La réponse en bref : Oui, c’est obligatoire : à Maurice comme en France, tout transfert de propriété immobilière passe par un acte notarié. Le notaire mauricien — profession héritée du droit français — vérifie le titre, purge les hypothèques, calcule les droits d’enregistrement (environ 5 %) et garantit la sécurité juridique de la transaction. Ses honoraires suivent un barème dégressif réglementé.

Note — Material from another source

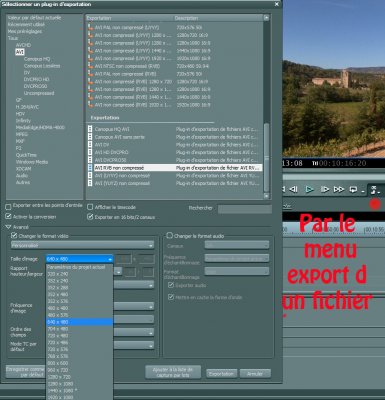Enable the "Changer le format audio" checkbox
Image resolution: width=385 pixels, height=400 pixels.
(169, 236)
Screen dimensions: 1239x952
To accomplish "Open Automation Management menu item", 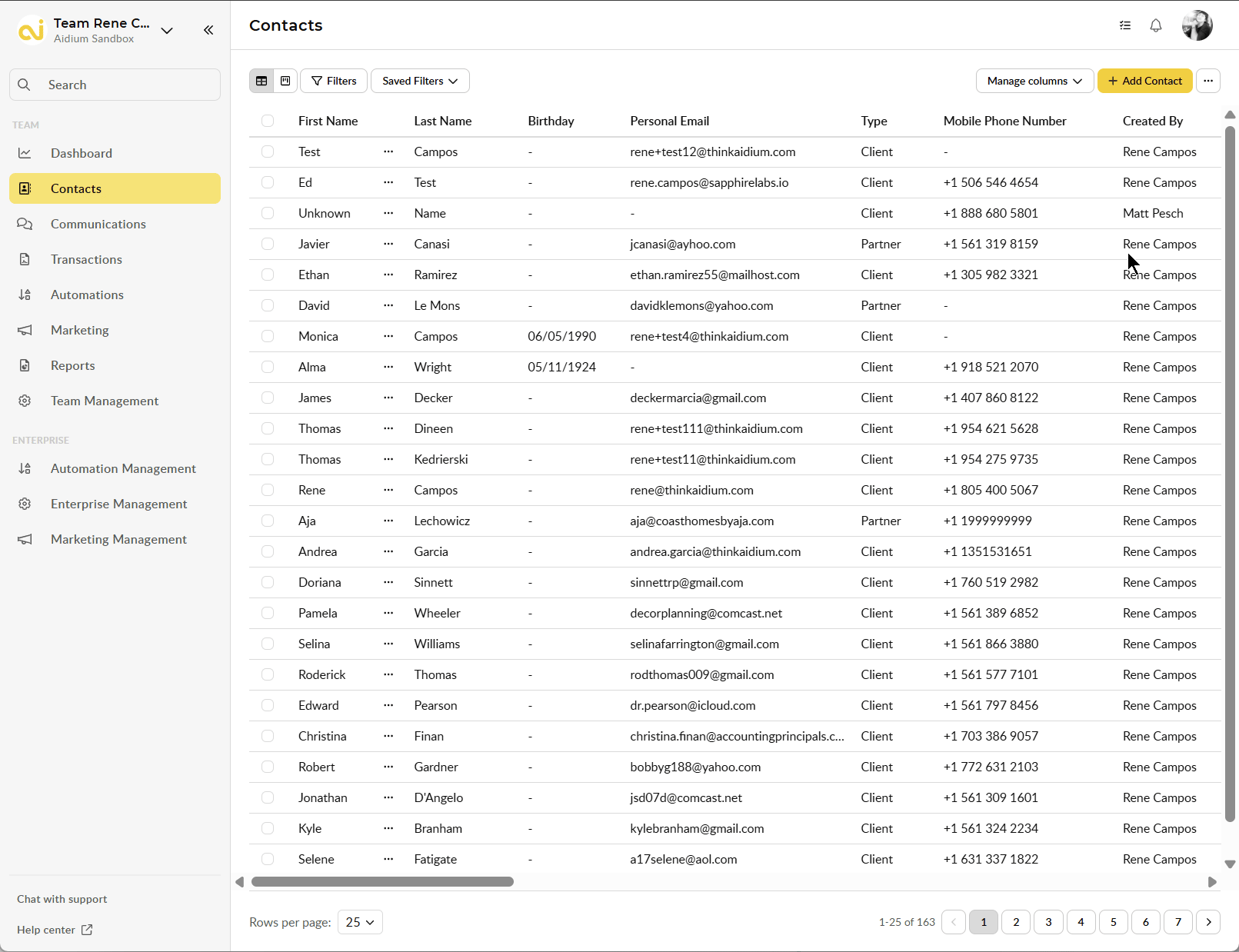I will [123, 468].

Le gardien de la transaction
Le système mauricien est rassurant pour un Français : même logique d’acte authentique, même responsabilité du notaire sur la validité du titre. Il vérifie la chaîne de propriété, l’absence de charges, la conformité de l’achat étranger (autorisation EDB pour les programmes), séquestre les fonds et procède à l’enregistrement du titre. Depuis les réformes de 2026, les intermédiaires doivent en outre être enregistrés à la REAA — une sécurité de plus.
Combien ça coûte, qui le choisit ?
Les honoraires suivent un barème officiel dégressif (de l’ordre de 0,5 à 2 % selon le prix), auxquels s’ajoutent les droits d’enregistrement d’environ 5 % à la charge de l’acheteur. C’est traditionnellement l’acheteur qui choisit le notaire — prenez-en un habitué des clients étrangers et bilingue, votre banque ou notre réseau peut vous orienter.